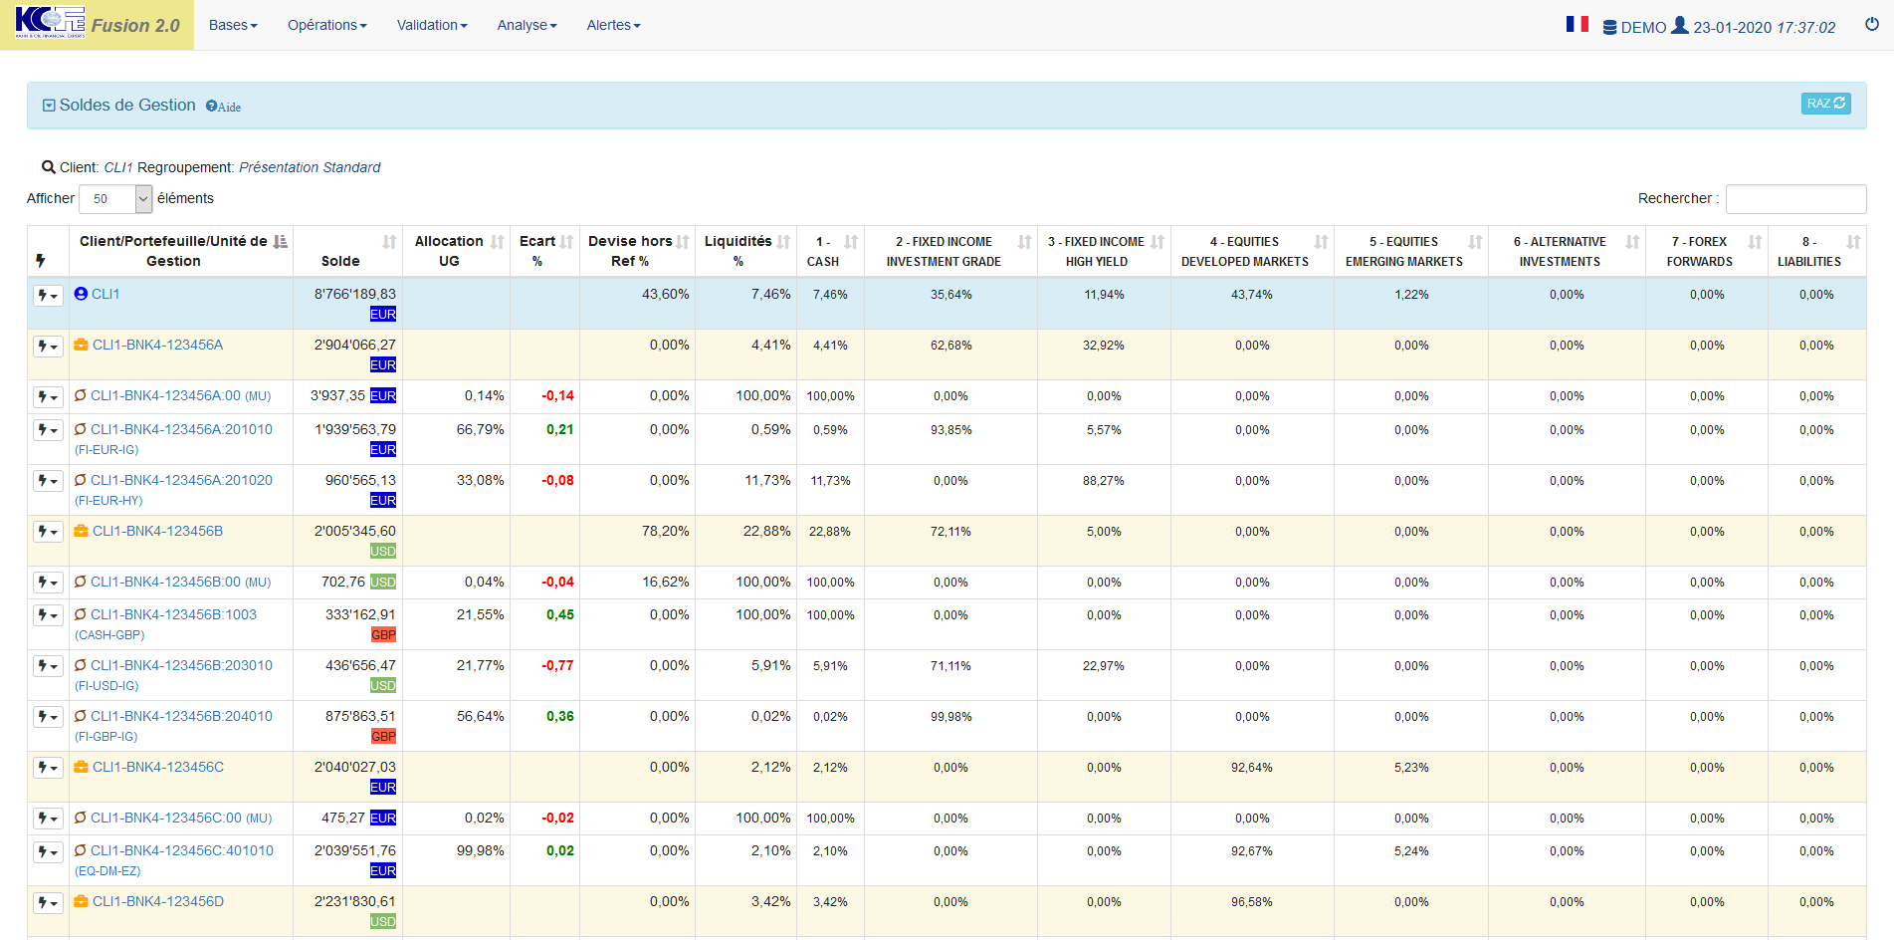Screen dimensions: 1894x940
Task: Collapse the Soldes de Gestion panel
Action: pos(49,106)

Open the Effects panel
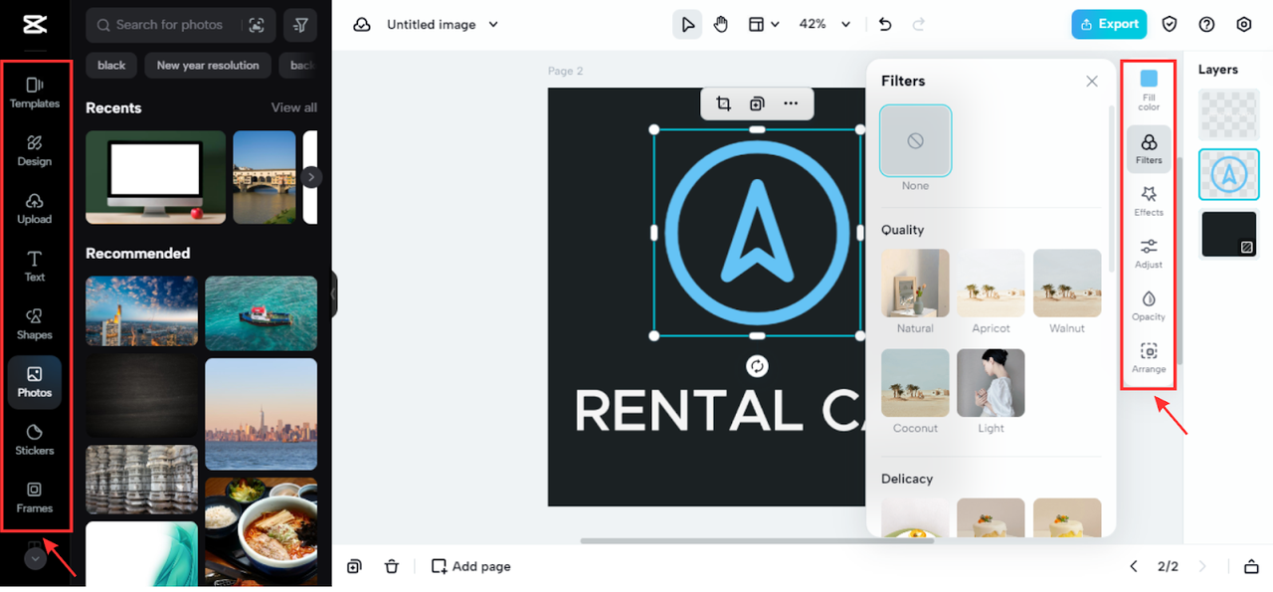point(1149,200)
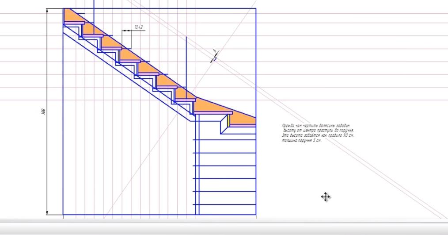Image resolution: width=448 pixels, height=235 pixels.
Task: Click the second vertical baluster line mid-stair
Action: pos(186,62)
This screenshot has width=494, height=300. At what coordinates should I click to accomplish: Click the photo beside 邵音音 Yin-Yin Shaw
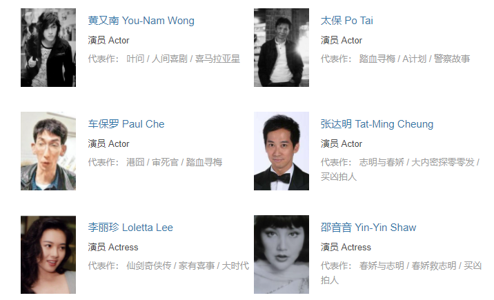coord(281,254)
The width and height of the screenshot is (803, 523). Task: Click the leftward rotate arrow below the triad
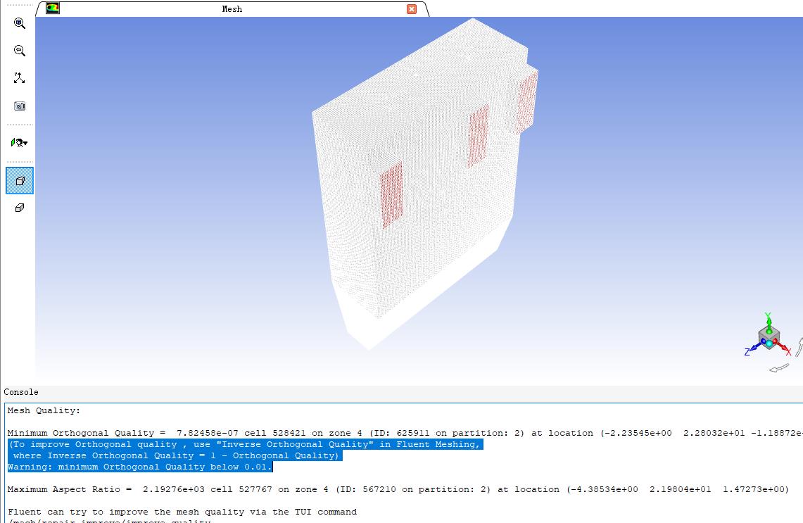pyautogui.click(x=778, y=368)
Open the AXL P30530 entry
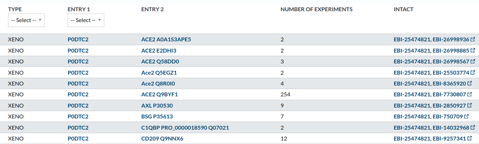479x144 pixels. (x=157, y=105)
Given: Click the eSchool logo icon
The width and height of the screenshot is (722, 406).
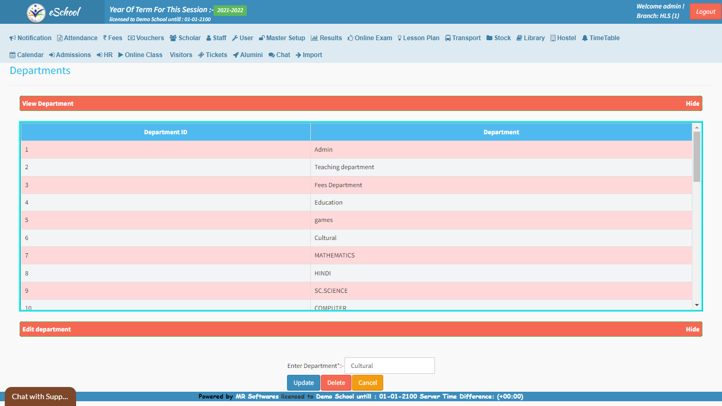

━━━━

→ TASK DESCRIPTION
Pick up at the line that holds "The width and height of the screenshot is (803, 523)." and restate each line, word for word, through the last line of the entries. Include both end lines but none of the pictures.

→ COMPLETED EXERCISE
The width and height of the screenshot is (803, 523). Task: Click the leftward rotate arrow below the triad
pyautogui.click(x=778, y=368)
Open the AXL P30530 entry
479x144 pixels. (x=157, y=105)
Given: Click the eSchool logo icon
The width and height of the screenshot is (722, 406).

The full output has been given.